Я дружил с сыном большого заводского начальника. В их квартире был бар, забитый треугольными, четырехугольными и плоскими бутылками. В бутылках томились волшебные напитки; глотнув из них, ты обнимался то с благородным елизаветинским бифитером, то со смуглым вест-индийским дикарем, то с развеселым пузатым бюргером. Абсолютно все западничество автора этих строк было впитано им по капле (больше мы не рисковали украсть) из этих баснословных бутылок. Их формы, то основательные, то декадентские, их этикетки, то барочно-пестрые, то конструктивистски-строгие, их неземной вкус: лако-красочный - чешских ликеров, лесной - английских джинов, самогонно-солодовый - британских виски, ярко-ягодный - финских настоек; все это, в конце концов, превратило меня в завзятого недоброжелателя евразийских бредней, блинно-бражного изоляционизма и уксусного морализаторства. Историю Европы и Америк я изучал не по учебникам.
Роясь во всем этом барахле двадцатипятилетней давности, я никак не могу обнаружить ничего (или почти ничего), связанного со школой.

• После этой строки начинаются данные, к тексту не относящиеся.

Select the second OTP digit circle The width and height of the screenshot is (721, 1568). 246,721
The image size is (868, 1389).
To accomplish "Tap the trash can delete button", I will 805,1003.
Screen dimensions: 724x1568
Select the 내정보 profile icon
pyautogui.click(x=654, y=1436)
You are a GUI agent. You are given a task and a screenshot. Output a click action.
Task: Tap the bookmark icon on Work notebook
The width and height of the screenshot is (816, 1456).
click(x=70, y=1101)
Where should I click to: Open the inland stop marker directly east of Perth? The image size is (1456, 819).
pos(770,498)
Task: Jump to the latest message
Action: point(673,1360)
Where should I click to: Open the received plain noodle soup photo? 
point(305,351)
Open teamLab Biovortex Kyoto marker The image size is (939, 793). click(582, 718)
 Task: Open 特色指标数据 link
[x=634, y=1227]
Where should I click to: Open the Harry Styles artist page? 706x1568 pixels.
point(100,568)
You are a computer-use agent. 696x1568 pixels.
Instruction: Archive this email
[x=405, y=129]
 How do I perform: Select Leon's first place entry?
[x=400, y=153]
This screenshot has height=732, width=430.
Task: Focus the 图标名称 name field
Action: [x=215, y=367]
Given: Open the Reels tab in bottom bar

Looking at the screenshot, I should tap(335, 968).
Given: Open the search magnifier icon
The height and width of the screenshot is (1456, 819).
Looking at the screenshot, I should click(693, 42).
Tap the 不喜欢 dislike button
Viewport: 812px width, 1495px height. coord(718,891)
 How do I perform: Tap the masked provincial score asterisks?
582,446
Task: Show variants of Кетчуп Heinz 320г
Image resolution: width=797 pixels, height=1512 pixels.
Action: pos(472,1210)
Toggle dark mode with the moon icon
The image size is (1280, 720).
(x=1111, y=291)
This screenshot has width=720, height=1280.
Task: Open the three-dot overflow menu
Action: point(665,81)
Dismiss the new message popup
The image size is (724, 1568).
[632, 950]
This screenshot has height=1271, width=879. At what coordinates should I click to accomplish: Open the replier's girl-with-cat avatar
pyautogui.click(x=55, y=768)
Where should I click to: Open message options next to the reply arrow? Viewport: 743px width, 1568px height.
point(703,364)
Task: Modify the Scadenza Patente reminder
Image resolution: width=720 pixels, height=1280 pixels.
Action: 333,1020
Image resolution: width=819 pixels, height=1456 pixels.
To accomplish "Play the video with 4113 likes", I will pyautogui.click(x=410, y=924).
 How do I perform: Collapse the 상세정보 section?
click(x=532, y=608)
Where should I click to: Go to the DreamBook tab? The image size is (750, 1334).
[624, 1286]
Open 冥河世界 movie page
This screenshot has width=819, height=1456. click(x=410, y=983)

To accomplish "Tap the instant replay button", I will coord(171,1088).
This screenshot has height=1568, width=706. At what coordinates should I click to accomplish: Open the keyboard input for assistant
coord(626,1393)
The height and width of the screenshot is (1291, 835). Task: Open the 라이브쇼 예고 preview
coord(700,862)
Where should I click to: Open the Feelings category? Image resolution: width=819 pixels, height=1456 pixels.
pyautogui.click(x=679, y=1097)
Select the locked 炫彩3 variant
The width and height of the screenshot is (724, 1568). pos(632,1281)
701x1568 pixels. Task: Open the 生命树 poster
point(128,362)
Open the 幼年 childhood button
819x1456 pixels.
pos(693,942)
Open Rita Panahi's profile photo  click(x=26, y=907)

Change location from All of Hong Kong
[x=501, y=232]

В том месте моего детства, где должна находиться школа, учителя-монстры из "Амаркорда", дразнящие воображение девушки-практикантки, школьные истории, стычки, драки, влюбленности в одноклассниц, вырванные страницы из дневника, запах мастики в коридорах и подмышек в физкультурном зале, там - жуткая, непроницаемо-черная дыра. Мне кажется, что ее и не было - школы; был только вечно сосущий, подлый гнет неизбежной скуки и унижения: пионерские линейки, химия с математикой, галстуки, уборка территории, мокрые носки после лыж, обреченное ожидание деда с родительского собрания. Пользуясь властью историка, я исключаю "школу", как "слово" и "вещь", из эпистемы моего позднесоветского детства.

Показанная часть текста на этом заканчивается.